Effects of magnetic stimulation on urodynamic stress incontinence refractory to pelvic floor muscle training in a randomized sham-controlled study
The aim of the present study was to evaluate the effect of magnetic stimulation on urodynamic stress incontinence refractory to pelvic floor muscle training in a randomized sham-controlled study.Methods:
Female patients with urodynamic stress incontinence who had not been cured by pelvic floor muscle training were randomly assigned at a ratio of 2 : 1 to either active treatment or sham treatment for 10 weeks. The randomization was made using magnetic cards for individuals indicating active or sham stimulation. The primary endpoint was changes in the number of incontinence episodes/week, with secondary endpoints of the degree of incontinence (in g/day; determined using the pad test), the total score on the International Consultation on Incontinence Questionnaire – Short Form (ICIQ-SF), the ICIQ quality of life (QOL) score, and the abdominal leak point pressure (ALPP) on urodynamic study.Results:
Although 39 patients were enrolled in the study, 9 dropped out, leaving a total patients for analysis (18 in the active treatment group, 12 in the sham treatment group). The number of incontinence episodes/week, the degree of incontinence, total ICIQ-SF score, ICIQ-QOL score, and ALPP were significantly improved after active treatment compared with baseline (all P < .05), but did not change significantly after sham treatment.

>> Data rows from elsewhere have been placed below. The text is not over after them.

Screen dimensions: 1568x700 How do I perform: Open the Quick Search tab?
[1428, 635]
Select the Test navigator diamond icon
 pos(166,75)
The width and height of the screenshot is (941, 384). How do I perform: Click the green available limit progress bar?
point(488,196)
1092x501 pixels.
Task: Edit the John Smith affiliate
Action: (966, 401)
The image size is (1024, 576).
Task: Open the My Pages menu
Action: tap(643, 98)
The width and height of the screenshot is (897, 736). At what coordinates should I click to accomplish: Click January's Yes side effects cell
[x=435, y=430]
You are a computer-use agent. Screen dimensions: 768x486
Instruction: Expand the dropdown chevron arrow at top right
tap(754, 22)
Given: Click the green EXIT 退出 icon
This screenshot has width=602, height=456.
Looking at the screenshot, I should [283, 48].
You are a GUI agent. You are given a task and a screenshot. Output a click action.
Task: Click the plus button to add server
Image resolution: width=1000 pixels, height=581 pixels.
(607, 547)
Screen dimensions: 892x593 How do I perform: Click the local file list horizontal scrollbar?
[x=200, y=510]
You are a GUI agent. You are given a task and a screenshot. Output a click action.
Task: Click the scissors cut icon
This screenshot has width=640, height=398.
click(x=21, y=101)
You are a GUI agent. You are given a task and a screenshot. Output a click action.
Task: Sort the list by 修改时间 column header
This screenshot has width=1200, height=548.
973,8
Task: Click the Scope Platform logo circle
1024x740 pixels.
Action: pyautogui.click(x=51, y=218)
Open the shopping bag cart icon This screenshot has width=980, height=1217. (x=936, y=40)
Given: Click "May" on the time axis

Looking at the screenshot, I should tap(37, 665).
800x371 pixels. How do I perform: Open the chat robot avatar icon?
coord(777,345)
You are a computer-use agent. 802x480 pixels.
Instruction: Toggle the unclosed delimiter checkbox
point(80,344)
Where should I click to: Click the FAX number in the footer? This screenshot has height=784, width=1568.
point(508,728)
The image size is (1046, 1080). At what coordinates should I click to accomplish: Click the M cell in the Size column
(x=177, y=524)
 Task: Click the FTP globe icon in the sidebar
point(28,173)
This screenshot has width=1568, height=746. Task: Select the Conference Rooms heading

There was a significant intergroup difference with regard to changes from baseline in the ICIQ-SF and ALPP in favor of the active treatment group (P < .05). There were no significant differences in any other parameters between the 2 groups. Treatment-related adverse events were not found in both groups.Conclusion:
Magnetic stimulation was effective in treating urodynamic stress incontinence.